LE JOURNAL DU DROIT DES JEUNES

L'éditorial de Benoît Van Keirsbilck dans le JDJ N°287

Police, violence et racisme : la gangrène

Les troubles qui se sont produits dans quelques communes bruxelloises ces dernières semaines ont, à juste titre suscité émotion et réactions, ces dernières émanant essentiellement du monde politique et policier.

La description, par cette dernière, des faits à l'origine des incidents n'étonne pas (esprit de corps oblige, la parole de la famille d'un jeune arrêté n'a aucun poids), pas plus que les conclusions auxquelles on arrive : il faut plus de moyens policiers, décharger ces derniers du travail administratif (sans dire qui va rédiger les PV des constats faits par les patrouilles) pour leur permettre d'être plus sur le terrain – cette police de proximité dont on parle depuis des années, mais qui n'existe apparemment que dans les discours – et sanctionner lourdement les fauteurs de trouble pour en faire des exemples pour tous les candidats à la castagne.

La position des politiques qui se sont exprimés est aussi courue : c'est le fait de petits noyaux de hooligans qui entraînent des plus jeunes; il ne peut y avoir de zone de non-droit dont le contrôle échapperait aux forces de l'ordre. Il y a un temps pour la prévention et un temps pour la répression; face à ces émeutes, le seul langage entendable est la répression et la lutte contre l'impunité.

On ne va pas épiloguer sur ces discours conformes au «core business» de ceux qui les prononcent, ils ne peuvent (veulent ?) pas prendre d'autre position face à un électorat qui prend peur.

Pourtant, les mesures prises après les émeutes de 1991, si elles ont «calmé le jeu», n'ont en rien permis de toucher aux premières causes d'un mal être dans ces quartiers; ce ne sont pas les caméras qui fleurissent à tous les coins de rue qui donnent du travail aux jeunes des quartiers ghettoïsés; ce ne sont pas les contrats de sécurité qui ont diminué la discrimination quotidienne vécue par nombre de jeunes.

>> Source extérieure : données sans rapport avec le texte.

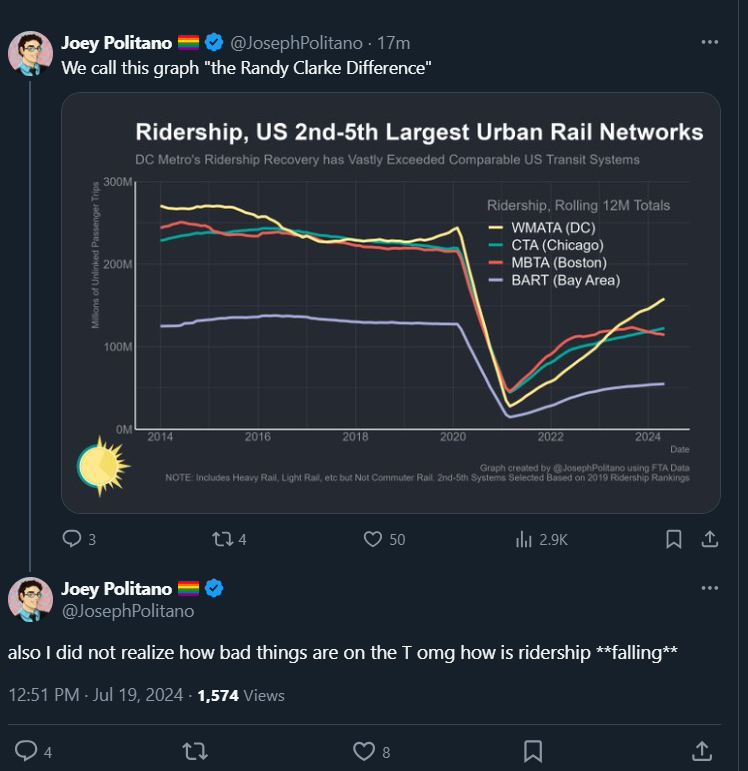Open more options for the bottom tweet
Image resolution: width=748 pixels, height=771 pixels.
(x=710, y=589)
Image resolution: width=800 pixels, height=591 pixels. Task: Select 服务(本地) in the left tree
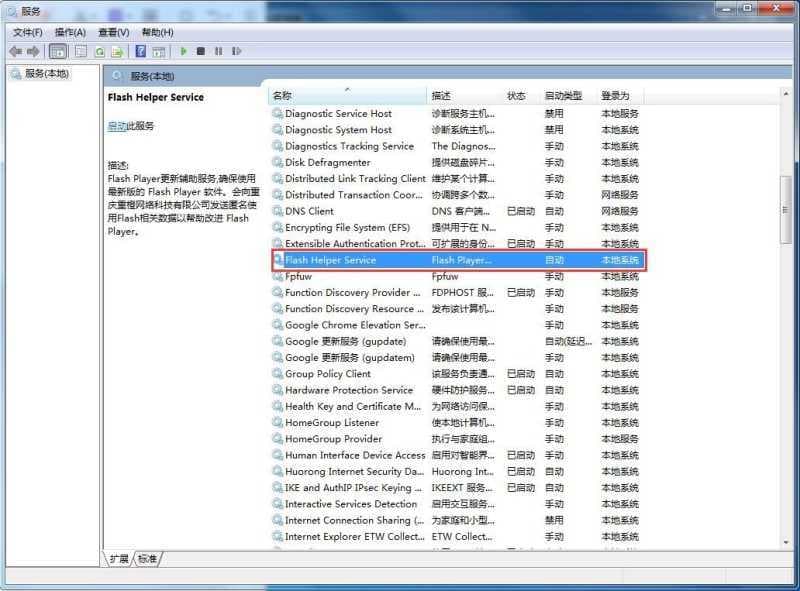click(46, 74)
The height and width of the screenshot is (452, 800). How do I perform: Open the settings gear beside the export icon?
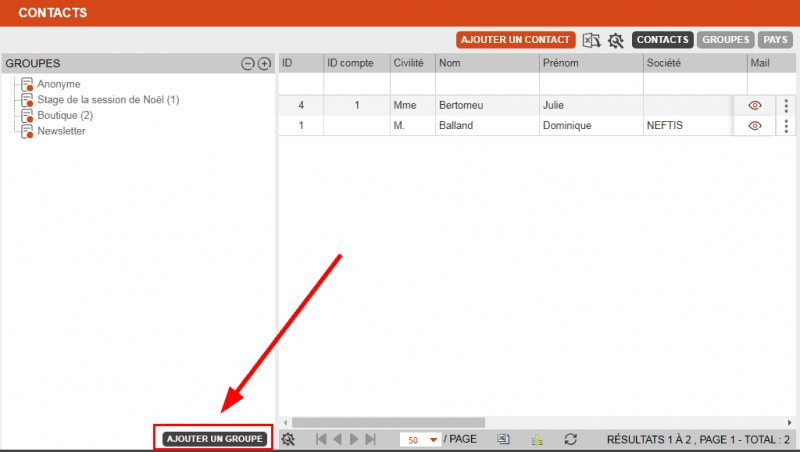click(616, 41)
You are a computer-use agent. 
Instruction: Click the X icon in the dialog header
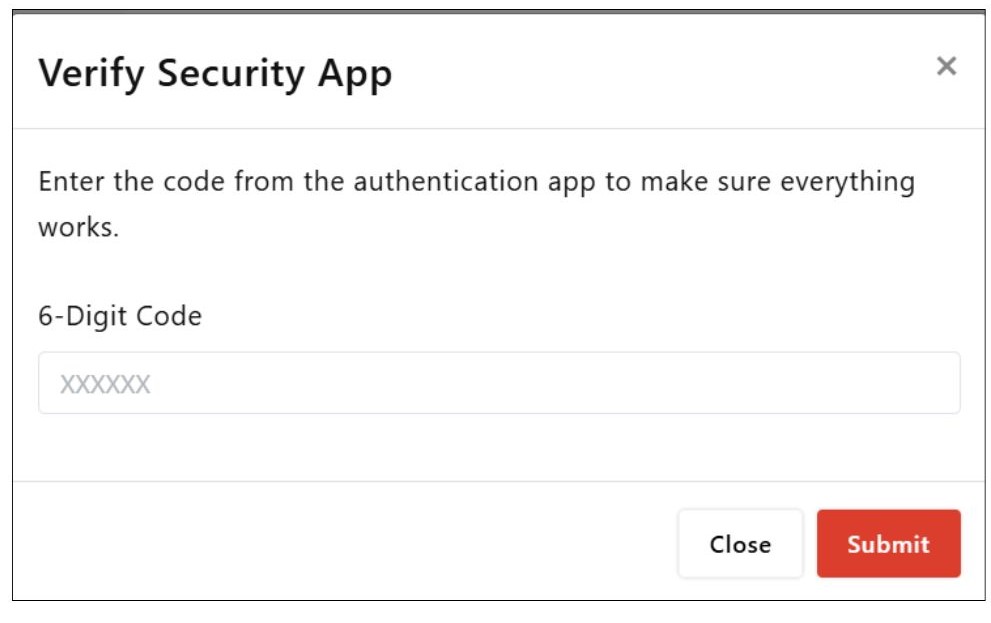point(946,67)
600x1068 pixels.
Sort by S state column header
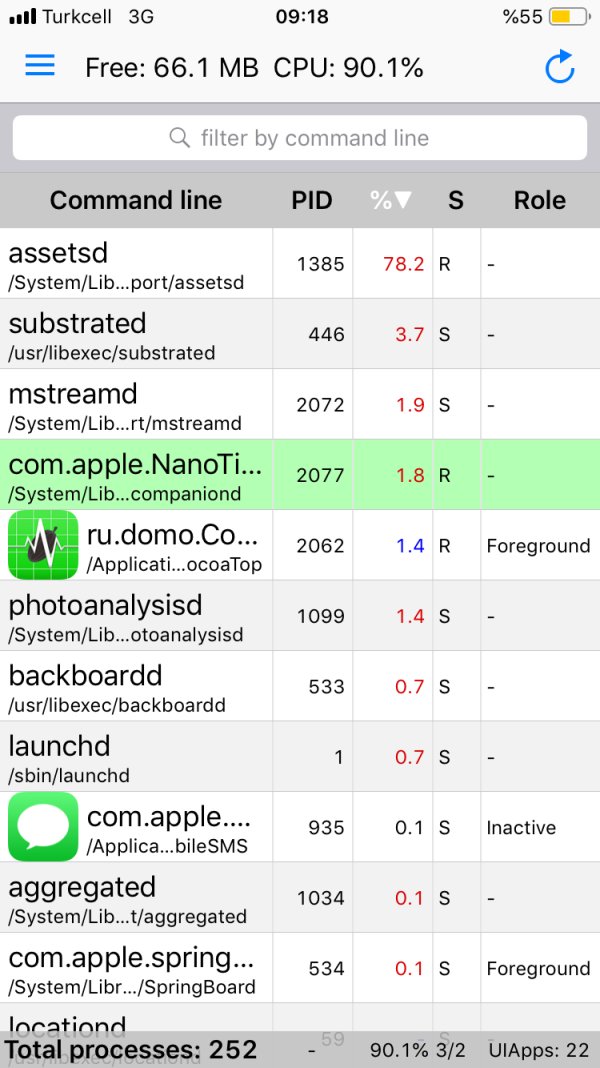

Ce n'est pas la seule explication, loin s'en faut, mais des témoignages récurrents font état de violence gratuite et de racisme dans le chef des policiers. Ceux-ci sont sans doute jeunes, mal formés, mal encadrés et ont peur. Mais cette attitude de provocation, ces insultes racistes et cette violence gratuite agissent comme une gangrène qui affecte d'abord et avant tout la police elle-même. Si ces phénomènes ne sont pas combattus, au sein de la police, avec la même force et la même vigueur que celle qui est de mise pour arrêter les meneurs des «émeutes», cela signifie qu'il y a deux poids, deux mesures.

Et l'impunité n'est pas du côté de ces jeunes arrêtés et relâchés le jour même, mais du côté des policiers assermentés qui se croient réellement tout permis. Les victimes de ces policiers ont vite compris qu'elles ne doivent pas compter sur une justice qui donne peu de poids à leurs dires. Et elles sont prêtes à se faire justice elles-mêmes, ce qui est la pire des solutions, celle qui entraîne une escalade sans fin.